BEGIN

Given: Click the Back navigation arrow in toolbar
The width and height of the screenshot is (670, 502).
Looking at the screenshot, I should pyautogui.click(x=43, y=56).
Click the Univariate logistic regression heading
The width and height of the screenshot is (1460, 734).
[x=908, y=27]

END
BEGIN

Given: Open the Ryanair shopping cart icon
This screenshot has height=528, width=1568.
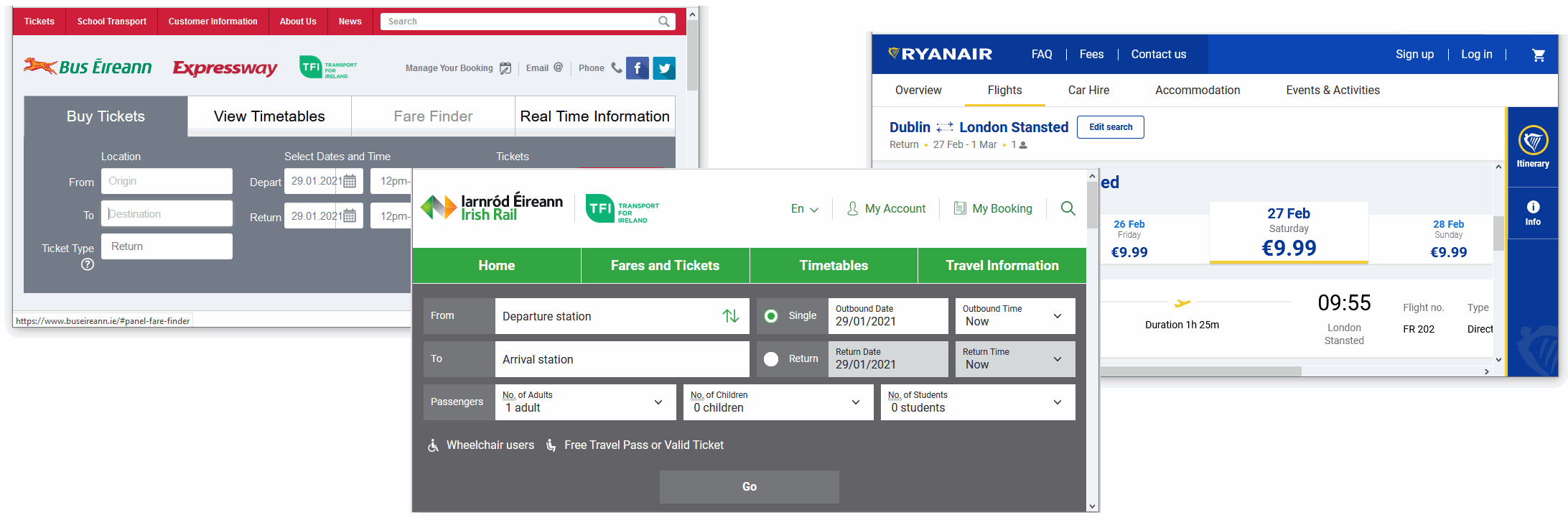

END

Instructions to follow: Edit the stretch from the line containing "Given: Click the" through the line containing "[x=908, y=27]" so that "toolbar" becomes "header bar", leaving everything else unchanged, and give only those lines.

Finished answer:
Given: Click the Back navigation arrow in header bar
The width and height of the screenshot is (670, 502).
Looking at the screenshot, I should pyautogui.click(x=43, y=56).
Click the Univariate logistic regression heading
The width and height of the screenshot is (1460, 734).
[x=908, y=27]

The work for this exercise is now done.